If you don't remove and replace the springs correctly, they can bounce off later on and cause serious damage. When it comes to do-it-yourself shock replacement, this is the one task that is most likely to make you want to take your car to a mechanic to get it done for you.
If you have never replaced shocks on a car before we highly recommend looking up both a how to guide on the internet as well as some videos. YouTube has a lot of really great videos that can walk you through step-by-step the entire process of replacing your shocks. Many of these are done by professional mechanics who not only have years of experience doing this themselves, but they've developed a great following on YouTube because of the easy and clear way they both show and explain the process.
Even though there are lots of written guides online, and those can be good to refer back to, there's no substitute for seeing someone else do the job that you're trying to do so you can tell exactly what goes where and how. A picture is worth a thousand words as they say. If this is your first time replacing the shocks on your car, we definitely recommend this approach.
The Bottom Line
Your car suspension is something that you need to take seriously. It's important not just for the comfort of your ride but your safety. Not every system in your vehicle that has that twofold importance, which makes it all the more important to want to get this done.
When it's just a minor issue the inconvenience caused by an uncomfortable ride is something that no one wants to experience. When it becomes a serious problem then you're putting yourself and others at risk and that's absolutely not something you want to be doing. With millions of cars on the road every year, you don't want to be the one that other people are referring to when they talk about bad drivers. You need to keep yourself safe, and you need to keep others safe on the road. That's the responsibility you take on every time you get behind the wheel of your car.

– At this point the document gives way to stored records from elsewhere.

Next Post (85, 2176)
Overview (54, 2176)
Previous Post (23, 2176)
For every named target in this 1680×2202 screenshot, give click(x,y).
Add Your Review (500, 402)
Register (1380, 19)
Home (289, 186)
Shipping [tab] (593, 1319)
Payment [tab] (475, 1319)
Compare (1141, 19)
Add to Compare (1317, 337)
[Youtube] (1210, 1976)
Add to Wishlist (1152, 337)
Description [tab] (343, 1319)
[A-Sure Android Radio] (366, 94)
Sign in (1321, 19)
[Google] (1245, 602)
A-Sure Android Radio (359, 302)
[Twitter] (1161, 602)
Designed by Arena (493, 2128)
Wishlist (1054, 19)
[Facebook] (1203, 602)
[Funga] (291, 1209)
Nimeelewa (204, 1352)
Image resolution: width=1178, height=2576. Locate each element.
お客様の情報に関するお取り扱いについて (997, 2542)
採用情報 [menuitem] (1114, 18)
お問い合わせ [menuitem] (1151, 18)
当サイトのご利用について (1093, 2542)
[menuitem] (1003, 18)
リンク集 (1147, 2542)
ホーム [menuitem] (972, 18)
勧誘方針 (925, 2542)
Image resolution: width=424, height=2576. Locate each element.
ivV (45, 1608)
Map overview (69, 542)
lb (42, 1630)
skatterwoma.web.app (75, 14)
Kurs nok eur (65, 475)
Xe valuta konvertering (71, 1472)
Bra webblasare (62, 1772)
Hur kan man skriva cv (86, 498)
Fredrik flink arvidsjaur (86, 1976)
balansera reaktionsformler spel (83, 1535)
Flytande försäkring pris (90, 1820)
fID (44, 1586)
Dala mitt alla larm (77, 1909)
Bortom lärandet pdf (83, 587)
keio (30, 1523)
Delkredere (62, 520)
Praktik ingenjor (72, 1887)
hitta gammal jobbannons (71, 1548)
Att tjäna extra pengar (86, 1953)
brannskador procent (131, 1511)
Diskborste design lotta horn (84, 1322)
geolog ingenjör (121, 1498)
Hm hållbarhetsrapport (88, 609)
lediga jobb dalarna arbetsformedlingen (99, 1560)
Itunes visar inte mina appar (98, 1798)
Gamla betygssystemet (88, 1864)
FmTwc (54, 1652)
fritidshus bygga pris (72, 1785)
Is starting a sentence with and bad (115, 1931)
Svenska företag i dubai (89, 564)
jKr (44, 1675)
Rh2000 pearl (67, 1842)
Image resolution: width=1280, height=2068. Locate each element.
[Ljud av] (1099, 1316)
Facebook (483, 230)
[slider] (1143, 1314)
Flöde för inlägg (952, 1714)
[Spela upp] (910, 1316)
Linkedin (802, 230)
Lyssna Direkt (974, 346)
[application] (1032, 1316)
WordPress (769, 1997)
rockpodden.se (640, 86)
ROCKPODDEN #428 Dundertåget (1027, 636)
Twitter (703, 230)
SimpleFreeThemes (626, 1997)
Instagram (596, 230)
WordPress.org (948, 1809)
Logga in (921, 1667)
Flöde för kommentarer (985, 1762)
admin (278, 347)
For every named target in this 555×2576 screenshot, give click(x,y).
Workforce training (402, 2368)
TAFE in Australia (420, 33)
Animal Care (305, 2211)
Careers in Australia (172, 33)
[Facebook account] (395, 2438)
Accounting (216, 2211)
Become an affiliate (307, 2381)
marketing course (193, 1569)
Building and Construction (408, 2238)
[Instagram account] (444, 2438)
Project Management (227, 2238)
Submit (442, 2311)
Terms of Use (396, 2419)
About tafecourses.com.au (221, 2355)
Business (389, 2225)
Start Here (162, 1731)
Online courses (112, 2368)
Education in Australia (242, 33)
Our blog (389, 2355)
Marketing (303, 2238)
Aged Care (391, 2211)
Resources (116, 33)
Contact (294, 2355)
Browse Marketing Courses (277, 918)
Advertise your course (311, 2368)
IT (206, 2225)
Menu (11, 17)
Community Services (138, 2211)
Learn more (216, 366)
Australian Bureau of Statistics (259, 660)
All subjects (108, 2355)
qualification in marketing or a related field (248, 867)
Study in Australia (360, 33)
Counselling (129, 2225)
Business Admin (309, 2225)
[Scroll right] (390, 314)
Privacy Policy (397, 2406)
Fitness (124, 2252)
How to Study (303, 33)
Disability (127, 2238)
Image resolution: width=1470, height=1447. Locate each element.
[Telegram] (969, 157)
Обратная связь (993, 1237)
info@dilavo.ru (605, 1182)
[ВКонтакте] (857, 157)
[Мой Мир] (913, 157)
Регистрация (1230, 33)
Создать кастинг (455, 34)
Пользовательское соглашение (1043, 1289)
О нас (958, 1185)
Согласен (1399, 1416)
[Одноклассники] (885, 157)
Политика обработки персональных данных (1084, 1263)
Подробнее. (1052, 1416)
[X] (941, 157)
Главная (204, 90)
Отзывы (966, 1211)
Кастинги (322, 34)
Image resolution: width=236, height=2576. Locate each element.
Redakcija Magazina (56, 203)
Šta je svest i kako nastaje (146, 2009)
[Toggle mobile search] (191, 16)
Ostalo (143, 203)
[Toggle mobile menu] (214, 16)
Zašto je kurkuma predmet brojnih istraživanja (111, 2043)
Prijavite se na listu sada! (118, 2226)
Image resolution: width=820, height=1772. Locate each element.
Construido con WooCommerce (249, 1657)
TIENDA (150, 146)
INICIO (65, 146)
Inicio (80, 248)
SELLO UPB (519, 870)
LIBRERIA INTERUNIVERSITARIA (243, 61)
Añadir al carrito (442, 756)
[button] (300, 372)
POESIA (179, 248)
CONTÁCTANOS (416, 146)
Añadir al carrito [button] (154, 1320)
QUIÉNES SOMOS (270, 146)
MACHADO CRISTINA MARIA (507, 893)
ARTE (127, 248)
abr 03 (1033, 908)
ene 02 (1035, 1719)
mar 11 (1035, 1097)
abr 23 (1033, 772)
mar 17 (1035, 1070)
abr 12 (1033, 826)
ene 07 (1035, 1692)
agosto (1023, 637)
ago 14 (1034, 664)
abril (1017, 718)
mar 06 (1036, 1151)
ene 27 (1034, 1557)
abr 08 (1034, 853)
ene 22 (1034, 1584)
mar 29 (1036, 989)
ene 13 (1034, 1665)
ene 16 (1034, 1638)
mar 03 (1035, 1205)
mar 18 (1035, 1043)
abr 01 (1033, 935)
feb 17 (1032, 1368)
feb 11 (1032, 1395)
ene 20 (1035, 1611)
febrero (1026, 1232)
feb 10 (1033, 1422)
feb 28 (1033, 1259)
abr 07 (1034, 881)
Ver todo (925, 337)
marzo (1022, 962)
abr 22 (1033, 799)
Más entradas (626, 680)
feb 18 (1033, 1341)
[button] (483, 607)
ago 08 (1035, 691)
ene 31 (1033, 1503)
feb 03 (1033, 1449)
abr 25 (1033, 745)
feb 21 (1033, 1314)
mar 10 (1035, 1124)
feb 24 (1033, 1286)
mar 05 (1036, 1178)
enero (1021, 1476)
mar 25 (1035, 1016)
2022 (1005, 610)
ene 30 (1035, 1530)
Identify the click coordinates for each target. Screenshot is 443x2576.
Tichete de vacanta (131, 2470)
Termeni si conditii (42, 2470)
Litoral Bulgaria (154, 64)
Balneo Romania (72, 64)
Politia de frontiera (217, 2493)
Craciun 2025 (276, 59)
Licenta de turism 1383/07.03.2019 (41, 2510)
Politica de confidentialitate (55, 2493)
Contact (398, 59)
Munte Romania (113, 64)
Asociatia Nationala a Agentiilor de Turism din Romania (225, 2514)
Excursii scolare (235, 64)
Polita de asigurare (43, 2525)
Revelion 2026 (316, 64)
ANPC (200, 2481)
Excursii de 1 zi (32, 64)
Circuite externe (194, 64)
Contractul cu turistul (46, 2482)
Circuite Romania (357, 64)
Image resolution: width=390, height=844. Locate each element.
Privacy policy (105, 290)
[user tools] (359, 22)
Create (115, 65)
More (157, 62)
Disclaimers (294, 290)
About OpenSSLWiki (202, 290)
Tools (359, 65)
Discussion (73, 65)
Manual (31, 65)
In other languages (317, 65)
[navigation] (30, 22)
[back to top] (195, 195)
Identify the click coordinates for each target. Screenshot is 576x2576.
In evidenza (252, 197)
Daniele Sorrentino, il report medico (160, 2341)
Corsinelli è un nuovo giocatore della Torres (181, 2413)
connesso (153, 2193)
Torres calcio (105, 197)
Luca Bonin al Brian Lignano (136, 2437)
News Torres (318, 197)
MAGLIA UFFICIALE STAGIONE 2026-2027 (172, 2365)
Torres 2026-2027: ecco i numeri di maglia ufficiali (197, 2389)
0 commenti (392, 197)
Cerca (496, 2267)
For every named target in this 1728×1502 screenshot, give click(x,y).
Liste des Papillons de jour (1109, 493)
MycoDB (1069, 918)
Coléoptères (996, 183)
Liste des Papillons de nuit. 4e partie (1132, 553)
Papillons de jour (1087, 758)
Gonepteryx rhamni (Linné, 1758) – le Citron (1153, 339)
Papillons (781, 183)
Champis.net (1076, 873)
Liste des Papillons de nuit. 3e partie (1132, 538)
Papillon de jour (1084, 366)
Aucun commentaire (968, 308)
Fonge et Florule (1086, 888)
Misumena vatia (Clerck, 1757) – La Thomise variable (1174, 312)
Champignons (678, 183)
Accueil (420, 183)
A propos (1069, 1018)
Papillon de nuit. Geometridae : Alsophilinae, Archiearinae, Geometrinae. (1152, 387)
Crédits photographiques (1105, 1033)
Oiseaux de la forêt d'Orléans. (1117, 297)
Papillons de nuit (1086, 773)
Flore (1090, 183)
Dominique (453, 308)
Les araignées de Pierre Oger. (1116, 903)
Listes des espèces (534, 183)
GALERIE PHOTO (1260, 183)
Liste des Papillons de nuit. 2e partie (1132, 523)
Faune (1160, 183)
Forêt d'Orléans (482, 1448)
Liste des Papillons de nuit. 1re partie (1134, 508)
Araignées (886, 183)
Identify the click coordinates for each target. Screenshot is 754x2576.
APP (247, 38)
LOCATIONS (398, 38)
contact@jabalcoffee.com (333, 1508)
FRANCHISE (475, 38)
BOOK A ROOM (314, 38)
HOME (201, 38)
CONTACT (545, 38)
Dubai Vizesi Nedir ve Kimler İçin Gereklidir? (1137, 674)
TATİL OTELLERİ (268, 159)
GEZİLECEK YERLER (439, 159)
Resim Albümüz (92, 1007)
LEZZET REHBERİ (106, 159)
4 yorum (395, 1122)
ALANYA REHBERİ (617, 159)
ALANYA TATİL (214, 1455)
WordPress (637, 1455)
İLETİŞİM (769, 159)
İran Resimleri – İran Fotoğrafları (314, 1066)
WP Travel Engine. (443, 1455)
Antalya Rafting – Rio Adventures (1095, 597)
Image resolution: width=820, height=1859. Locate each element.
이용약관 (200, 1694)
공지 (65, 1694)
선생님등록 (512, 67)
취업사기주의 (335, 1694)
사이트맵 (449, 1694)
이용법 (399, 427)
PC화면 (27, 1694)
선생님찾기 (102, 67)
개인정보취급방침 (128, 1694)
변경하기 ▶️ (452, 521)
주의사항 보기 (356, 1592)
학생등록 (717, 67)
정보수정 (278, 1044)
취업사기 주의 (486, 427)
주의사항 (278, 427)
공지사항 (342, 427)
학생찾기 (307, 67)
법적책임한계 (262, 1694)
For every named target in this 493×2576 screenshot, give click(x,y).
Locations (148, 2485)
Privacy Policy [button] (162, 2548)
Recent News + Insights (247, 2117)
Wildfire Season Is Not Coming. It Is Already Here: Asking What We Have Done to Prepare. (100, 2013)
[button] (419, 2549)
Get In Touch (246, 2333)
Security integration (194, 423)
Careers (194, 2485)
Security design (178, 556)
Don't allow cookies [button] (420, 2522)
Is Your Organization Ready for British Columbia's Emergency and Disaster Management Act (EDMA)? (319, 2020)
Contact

Overall, the cost of replacing shocks is fairly cheap compared to the cost of what you'll have to take care of in repairs if something goes wrong with your vehicle suspension and you end up getting in an accident. The wear and tear on your vehicle, and the issues with steering and braking that could result from not getting your shocks repaired in time can all add up to a much higher repair bill than the few hundred dollars is going to take you to get this issue taken care of now when you notice one of the symptoms that we've listed for bad shock absorbers.
Bottom line is that this is a relatively quick and easy repair that is much cheaper than the damage that can be caused by not getting it done. Either take your car into a professional mechanic to get your shocks repaired, or if you have the confidence you can even get it done on your own and save yourself a few hundred dollars. Whatever the case, don't sit on this repair, get it done as soon as you can.